WORK INSTRUCTION »
Look through the records below for the line holding "Open the AI模型". Write it out exactly, with each following line through the line holding "The image size is (646, 491).".

━━━━━━━━

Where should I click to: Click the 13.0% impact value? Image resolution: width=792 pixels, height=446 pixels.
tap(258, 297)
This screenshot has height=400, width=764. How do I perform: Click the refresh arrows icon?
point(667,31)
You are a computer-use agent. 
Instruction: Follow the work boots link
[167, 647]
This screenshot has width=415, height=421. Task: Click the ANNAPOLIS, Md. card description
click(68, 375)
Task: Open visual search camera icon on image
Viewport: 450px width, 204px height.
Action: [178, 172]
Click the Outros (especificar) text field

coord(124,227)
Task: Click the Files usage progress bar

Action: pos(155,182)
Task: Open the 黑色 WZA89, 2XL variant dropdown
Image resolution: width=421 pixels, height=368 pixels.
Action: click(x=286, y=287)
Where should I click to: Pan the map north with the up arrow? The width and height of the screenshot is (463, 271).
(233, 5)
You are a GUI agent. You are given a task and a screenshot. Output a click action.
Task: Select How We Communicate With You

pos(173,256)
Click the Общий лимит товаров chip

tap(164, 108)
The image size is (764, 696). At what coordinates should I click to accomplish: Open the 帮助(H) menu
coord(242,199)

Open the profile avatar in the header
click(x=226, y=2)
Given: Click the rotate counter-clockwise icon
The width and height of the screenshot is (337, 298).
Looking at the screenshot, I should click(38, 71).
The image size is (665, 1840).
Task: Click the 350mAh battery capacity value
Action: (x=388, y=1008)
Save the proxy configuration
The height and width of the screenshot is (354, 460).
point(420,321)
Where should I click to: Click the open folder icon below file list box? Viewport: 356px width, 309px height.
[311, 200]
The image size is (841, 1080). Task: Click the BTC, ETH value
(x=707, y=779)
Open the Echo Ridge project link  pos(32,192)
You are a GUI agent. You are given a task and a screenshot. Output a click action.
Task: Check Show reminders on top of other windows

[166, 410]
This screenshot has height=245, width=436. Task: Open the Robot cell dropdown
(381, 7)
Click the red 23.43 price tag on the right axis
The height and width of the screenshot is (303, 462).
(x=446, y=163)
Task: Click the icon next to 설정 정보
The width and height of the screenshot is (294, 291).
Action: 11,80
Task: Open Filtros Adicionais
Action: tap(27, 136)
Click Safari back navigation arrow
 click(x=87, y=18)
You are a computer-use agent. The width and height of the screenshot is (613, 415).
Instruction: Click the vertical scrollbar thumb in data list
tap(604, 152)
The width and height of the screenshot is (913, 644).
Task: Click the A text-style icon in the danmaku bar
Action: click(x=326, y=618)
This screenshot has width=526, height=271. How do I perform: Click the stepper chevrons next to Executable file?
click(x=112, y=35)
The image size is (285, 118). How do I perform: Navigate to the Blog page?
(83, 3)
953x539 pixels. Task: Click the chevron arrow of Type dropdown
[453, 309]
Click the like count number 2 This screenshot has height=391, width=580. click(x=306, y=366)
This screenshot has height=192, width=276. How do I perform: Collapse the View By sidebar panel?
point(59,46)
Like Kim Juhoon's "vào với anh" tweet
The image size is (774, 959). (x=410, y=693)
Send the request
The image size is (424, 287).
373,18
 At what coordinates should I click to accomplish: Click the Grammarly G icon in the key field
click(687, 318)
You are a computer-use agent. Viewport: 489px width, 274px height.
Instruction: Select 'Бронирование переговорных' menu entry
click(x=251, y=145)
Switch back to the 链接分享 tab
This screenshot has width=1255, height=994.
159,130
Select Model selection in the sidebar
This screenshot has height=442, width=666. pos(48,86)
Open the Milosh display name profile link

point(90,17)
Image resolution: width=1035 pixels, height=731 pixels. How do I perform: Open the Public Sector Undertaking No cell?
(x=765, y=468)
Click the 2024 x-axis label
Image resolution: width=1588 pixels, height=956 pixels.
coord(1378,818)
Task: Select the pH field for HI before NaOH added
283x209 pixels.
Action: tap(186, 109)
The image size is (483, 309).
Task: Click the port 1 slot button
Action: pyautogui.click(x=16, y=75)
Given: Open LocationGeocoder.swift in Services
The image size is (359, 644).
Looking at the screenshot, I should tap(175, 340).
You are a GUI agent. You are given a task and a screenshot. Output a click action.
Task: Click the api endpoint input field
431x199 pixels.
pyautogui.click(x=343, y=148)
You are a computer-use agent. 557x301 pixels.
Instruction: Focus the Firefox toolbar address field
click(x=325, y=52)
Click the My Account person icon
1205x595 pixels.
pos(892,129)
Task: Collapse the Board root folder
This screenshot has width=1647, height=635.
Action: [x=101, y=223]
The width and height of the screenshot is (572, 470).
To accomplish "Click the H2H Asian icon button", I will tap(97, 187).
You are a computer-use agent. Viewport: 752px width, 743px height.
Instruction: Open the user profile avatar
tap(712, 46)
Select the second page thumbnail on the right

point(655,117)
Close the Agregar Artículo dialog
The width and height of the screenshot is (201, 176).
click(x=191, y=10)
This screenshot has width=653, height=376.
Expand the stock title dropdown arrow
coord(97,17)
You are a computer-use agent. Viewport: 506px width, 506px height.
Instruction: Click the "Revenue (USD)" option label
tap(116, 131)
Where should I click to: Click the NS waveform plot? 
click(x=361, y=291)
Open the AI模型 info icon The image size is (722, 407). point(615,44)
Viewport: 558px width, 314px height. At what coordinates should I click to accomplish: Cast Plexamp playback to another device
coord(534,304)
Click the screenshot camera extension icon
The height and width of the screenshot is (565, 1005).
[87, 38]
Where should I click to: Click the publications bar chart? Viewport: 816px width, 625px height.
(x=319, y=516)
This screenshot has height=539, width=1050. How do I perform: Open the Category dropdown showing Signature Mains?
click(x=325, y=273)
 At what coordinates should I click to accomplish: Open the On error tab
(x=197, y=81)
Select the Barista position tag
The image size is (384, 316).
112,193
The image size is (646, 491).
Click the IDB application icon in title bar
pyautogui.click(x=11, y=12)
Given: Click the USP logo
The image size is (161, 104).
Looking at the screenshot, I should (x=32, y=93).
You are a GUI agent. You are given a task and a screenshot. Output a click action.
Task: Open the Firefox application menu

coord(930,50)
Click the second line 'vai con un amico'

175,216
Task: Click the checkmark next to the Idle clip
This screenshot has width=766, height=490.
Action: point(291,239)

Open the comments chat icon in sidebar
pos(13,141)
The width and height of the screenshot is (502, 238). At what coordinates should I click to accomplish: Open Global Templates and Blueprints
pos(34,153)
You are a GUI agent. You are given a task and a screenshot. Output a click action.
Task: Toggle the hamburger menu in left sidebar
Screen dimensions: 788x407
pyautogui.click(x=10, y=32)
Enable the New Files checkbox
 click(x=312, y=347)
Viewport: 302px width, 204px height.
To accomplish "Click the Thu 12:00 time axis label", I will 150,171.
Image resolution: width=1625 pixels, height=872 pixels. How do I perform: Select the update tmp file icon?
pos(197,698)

━━━━━━━━

WRITTEN SOLUTION »
Open the AI模型 info icon The image size is (722, 407). point(615,44)
Viewport: 558px width, 314px height. At what coordinates should I click to accomplish: Cast Plexamp playback to another device
coord(534,304)
Click the screenshot camera extension icon
The height and width of the screenshot is (565, 1005).
[87, 38]
Where should I click to: Click the publications bar chart? Viewport: 816px width, 625px height.
(x=319, y=516)
This screenshot has height=539, width=1050. How do I perform: Open the Category dropdown showing Signature Mains?
click(x=325, y=273)
 At what coordinates should I click to accomplish: Open the On error tab
(x=197, y=81)
Select the Barista position tag
The image size is (384, 316).
112,193
The image size is (646, 491).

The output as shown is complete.